— Direction —
Revise the data below by replacing "Datenschutz" with "Datenschutzerklärung", leaving everything else unchanged, and leave the pictures out of your answer.

════════════════

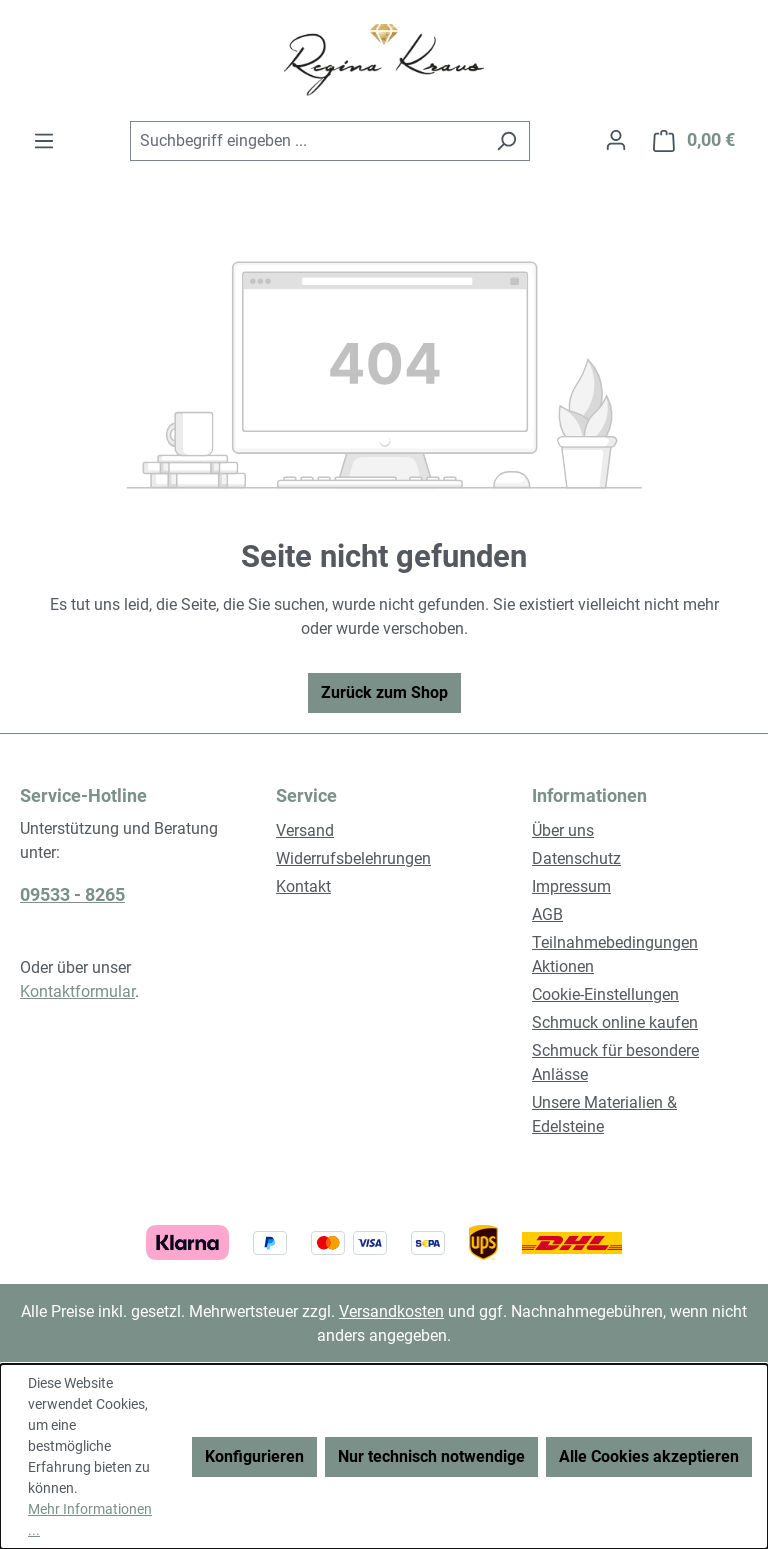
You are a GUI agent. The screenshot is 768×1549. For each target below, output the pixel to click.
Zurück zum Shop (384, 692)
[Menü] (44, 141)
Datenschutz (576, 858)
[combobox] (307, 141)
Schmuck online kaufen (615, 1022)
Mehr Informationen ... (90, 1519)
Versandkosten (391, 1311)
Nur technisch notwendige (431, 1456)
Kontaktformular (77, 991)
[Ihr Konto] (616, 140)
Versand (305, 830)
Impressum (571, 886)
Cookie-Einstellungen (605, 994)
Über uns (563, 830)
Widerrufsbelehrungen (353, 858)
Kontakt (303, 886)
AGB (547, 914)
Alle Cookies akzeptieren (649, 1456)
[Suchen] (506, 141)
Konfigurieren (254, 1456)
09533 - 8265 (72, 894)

════════════════

— Answer below —
You are a GUI agent. The screenshot is 768×1549. For each target below, output the pixel to click.
Zurück zum Shop (384, 692)
[Menü] (44, 141)
Datenschutzerklärung (576, 858)
[combobox] (307, 141)
Schmuck online kaufen (615, 1022)
Mehr Informationen ... (90, 1519)
Versandkosten (391, 1311)
Nur technisch notwendige (431, 1456)
Kontaktformular (77, 991)
[Ihr Konto] (616, 140)
Versand (305, 830)
Impressum (571, 886)
Cookie-Einstellungen (605, 994)
Über uns (563, 830)
Widerrufsbelehrungen (353, 858)
Kontakt (303, 886)
AGB (547, 914)
Alle Cookies akzeptieren (649, 1456)
[Suchen] (506, 141)
Konfigurieren (254, 1456)
09533 - 8265 (72, 894)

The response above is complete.